Ständig unterschreibe ich solche Bittgesuche. Ständig lese ich von neuen oder alten Schikanen gegen Menschen, deren einziges Verbrechen darin besteht, eine Frau zu sein und sich dagegen ausgesprochen zu haben, dass Frauen schikaniert werden.

Ich unterschreibe Petitionen und Aufrufe, weil in irgendeinem Teil der Welt schon wieder Frauen dafür bestraft werden sollen, dass sie etwas so Selbstverständliches möchten wie ein Bankkonto eröffnen, einen Passantrag stellen, ohne männliche Begleitung auf der Straße gehen oder für sich entscheiden, ob sie ihre Haare bedecken wollen. Irgendwo finden sich immer Machthaber, denen es ein dringendes Bedürfnis ist, Frauen zu verachten und diese Verachtung in Gesetze zu gießen.

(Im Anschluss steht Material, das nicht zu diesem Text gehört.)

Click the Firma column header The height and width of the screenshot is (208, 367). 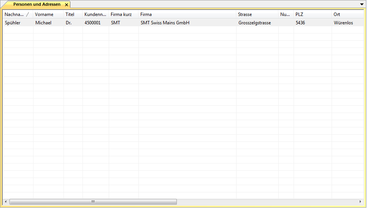(x=187, y=14)
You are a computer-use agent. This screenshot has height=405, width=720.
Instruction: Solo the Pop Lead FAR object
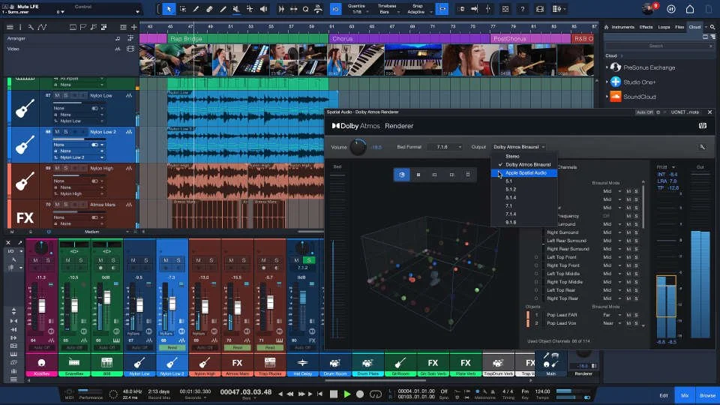[x=636, y=315]
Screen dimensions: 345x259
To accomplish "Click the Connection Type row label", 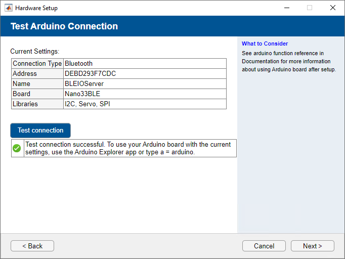I will tap(37, 64).
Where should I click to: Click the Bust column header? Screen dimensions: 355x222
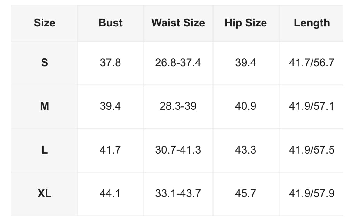coord(110,23)
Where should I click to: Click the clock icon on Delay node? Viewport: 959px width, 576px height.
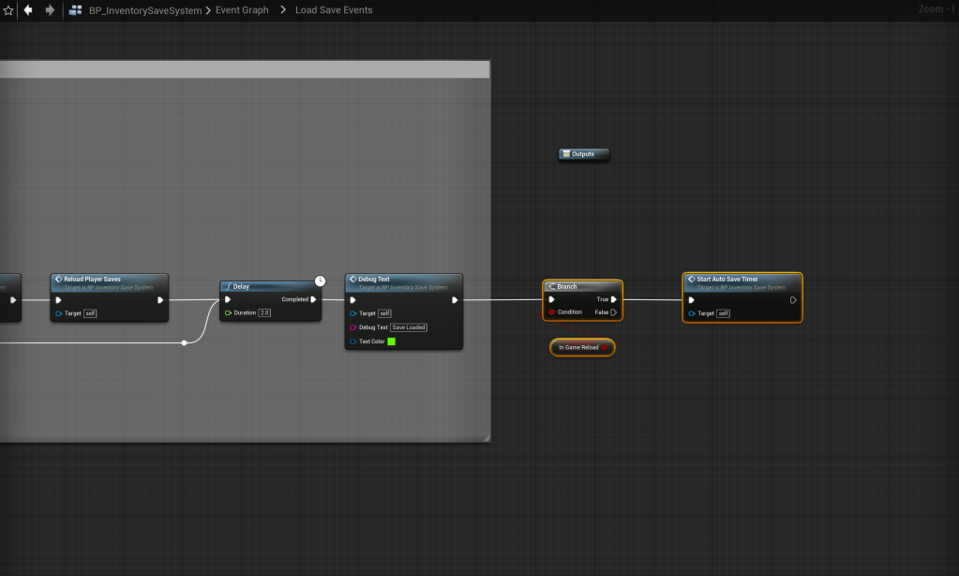[320, 280]
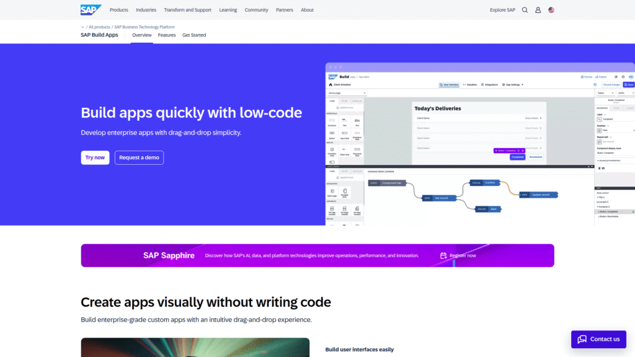Viewport: 635px width, 357px height.
Task: Open search from the top navigation bar
Action: pos(525,10)
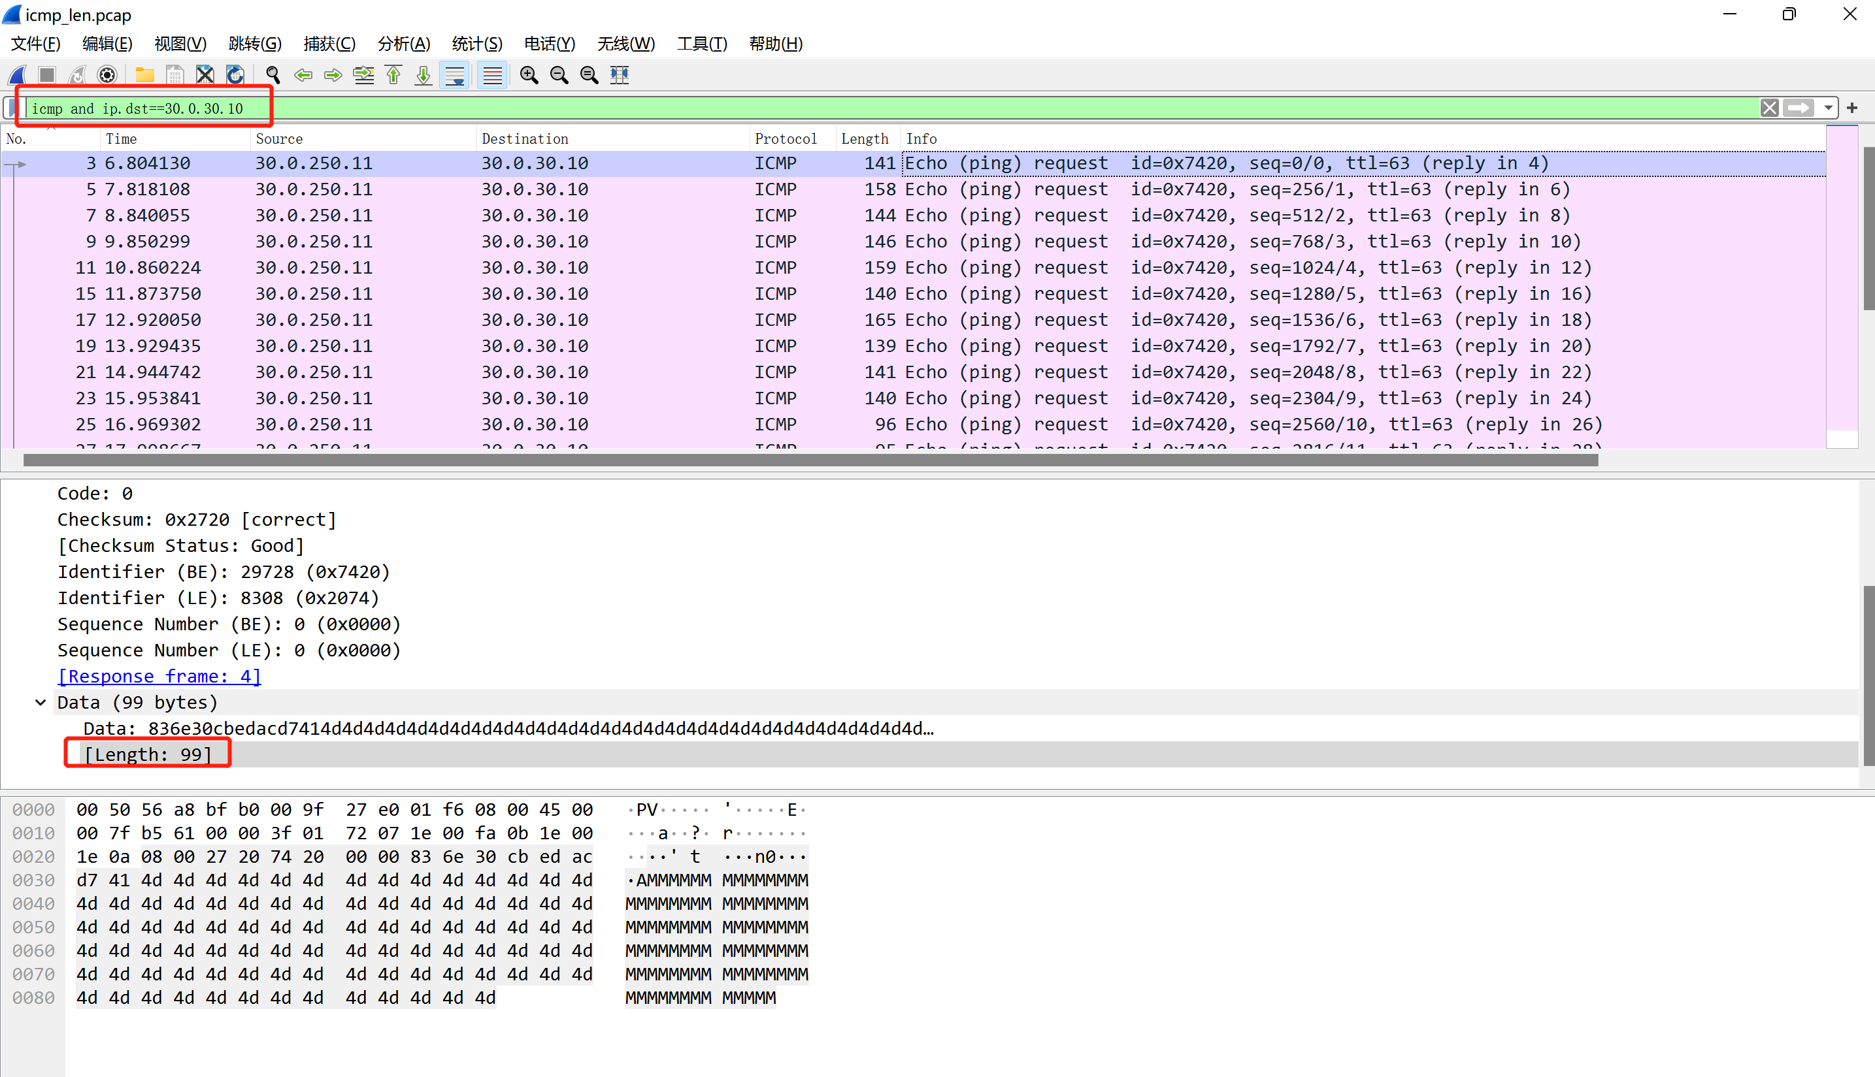This screenshot has height=1077, width=1875.
Task: Click the find packet magnifier icon
Action: [x=273, y=75]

Ich schlage die Zeitungen auf und lese: In Turkmenistan lauert die Polizei seit einem Jahr autofahrenden Frauen auf und nimmt ihnen auf Befehl des Präsidenten den Führerschein weg.

Na schau. Kaum dürfen sie sich in Saudi-Arabien ans Steuer setzen, wird es ihnen anderswo wieder untersagt.

Frauen als ständige Provokation. In Zentralasien, wenn sie Auto fahren. Hierzulande, wenn sie sich nicht damit zufriedengeben, dass sie eh Auto fahren dürfen. Was denn nicht noch!

Hört das nie auf? Was für eine irrsinnige Welt.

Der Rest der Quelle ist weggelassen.